Should you take omega-3 pills? Or try having two for servings of omega-3 rich fish a week, as recommended by the American Heart Association? It may seem a bit shady if you follow the headings on nutrition and health.

That is why researchers at the Intermountain Healthcare Heart Institute continue to investigate the potential benefits and risks of this popular supplement, especially in prostate cancer risk and heart health.

The Intermountain research team presented two new omega-3 studies at the 201

9 American Heart Association Scientific Sessions in Philadelphia on November 17, 2019.

In one study, the Intermountain research team identified 87 patients who were part of the Intermountain INSPIRE registry and had developed prostate cancer. These patients were also tested for plasma levels of docosahexaenoic acid (DHA) and eicosapentaenoic acid (EPA), which are two common omega-3 fatty acids.

Compared to a matched control group of 149 men, the researchers found that higher omega-3 levels were not linked to increased risk of prostate cancer.
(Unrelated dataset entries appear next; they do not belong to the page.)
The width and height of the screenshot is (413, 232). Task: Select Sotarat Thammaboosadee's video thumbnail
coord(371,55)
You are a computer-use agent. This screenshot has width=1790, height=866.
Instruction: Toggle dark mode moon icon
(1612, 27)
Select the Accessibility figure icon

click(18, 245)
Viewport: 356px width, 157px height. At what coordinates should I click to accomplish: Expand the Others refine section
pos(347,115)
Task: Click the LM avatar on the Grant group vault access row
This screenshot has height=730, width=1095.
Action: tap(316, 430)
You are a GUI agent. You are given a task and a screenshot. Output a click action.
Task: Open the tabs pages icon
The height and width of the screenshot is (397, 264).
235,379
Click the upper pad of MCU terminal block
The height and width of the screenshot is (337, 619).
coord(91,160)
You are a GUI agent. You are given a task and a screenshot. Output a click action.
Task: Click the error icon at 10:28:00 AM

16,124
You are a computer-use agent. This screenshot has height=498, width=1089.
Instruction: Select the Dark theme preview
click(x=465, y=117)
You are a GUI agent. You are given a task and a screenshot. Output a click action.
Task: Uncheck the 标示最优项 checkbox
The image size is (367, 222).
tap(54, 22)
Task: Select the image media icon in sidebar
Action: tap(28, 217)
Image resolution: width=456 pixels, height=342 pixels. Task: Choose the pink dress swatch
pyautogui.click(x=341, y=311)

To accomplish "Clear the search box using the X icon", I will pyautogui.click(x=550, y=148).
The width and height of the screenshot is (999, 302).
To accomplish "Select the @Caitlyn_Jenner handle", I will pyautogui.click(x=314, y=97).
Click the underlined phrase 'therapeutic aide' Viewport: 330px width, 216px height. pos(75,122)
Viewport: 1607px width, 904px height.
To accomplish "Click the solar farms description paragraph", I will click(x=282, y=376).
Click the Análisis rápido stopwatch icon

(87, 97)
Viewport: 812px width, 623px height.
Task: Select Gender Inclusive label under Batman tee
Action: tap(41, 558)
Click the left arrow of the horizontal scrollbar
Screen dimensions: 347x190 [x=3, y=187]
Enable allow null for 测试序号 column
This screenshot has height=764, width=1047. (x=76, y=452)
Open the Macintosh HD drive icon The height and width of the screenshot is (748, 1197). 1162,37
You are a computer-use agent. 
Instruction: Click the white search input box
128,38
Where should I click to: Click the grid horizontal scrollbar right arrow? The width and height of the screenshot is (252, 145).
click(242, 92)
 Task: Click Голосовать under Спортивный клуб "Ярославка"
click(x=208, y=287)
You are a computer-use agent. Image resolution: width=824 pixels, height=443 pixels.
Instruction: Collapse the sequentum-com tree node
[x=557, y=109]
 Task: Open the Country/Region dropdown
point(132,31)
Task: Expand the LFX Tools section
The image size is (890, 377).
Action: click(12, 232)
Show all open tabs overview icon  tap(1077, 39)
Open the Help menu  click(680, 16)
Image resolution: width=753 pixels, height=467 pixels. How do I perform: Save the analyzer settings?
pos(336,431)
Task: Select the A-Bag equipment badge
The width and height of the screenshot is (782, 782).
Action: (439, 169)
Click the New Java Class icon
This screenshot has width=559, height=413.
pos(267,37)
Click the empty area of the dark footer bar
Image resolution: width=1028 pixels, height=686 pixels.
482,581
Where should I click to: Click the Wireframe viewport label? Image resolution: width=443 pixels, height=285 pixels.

Viet T. Le, MPAS, PA, researcher and physician assistant at the Intermountain Healthcare Heart Institute, said they conducted this study based on findings from a 2013 paper from the Journal of the National Cancer Institute that suggested a possible link between higher omega-3 plasma levels and the development of prostate cancer, one that has been discussed since its publication.

"If I recommend omega-3 for my patients to save their hearts, I want to make sure I do not put them at risk for prostate cancer, Le said." Our study found no evidence of a link between the two. "[19659005] In the second study presented at the American Heart Association Scientific Sessions in 2019, Intermountain researchers looked at 894 patients who underwent coronary angiography (a test that shows how blood flows through the arteries in the heart).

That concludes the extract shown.